-- Start of PROVIDED TEXT --
Tamar was born into a world where she was nothing more than a piece of property. As a young girl, Tamar was married to the first son of Judah. Judah was one of the sons of Jacob, and a brother to Joseph who wore the coat of many colors. Tamar’s husband was wicked in the sight of the Lord and the Lord put him to death. So Judah took Tamar and gave her to his second son, a tradition that kept women from striking out on their own. Judah’s second son did not like Tamar. He was also wicked and the Lord also put him to death. Judah tried to marry Tamar off to his third son, but with no success; the third son feared that Tamar was cursed and refused to marry her. One night, before Judah could find another man to marry Tamar, Tamar dressed her self as a prostitute and seduced her father-in-law. It would be easy to judge Tamar, yet we cannot imagine the lengths to which she was willing to go in order to escape the buying and selling of her body. Tamar gave birth to twins, Perez and Zerah.
-- End of PROVIDED TEXT --
-- Start of MATERIAL PROVIDED --
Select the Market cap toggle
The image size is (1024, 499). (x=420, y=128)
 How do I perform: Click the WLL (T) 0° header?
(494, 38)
-- End of MATERIAL PROVIDED --
*WHAT IS REQUIRED*
List every human being mentioned by name in the Tamar passage.

*TASK RESPONSE*
Tamar, Judah, Jacob, Joseph, Perez, Zerah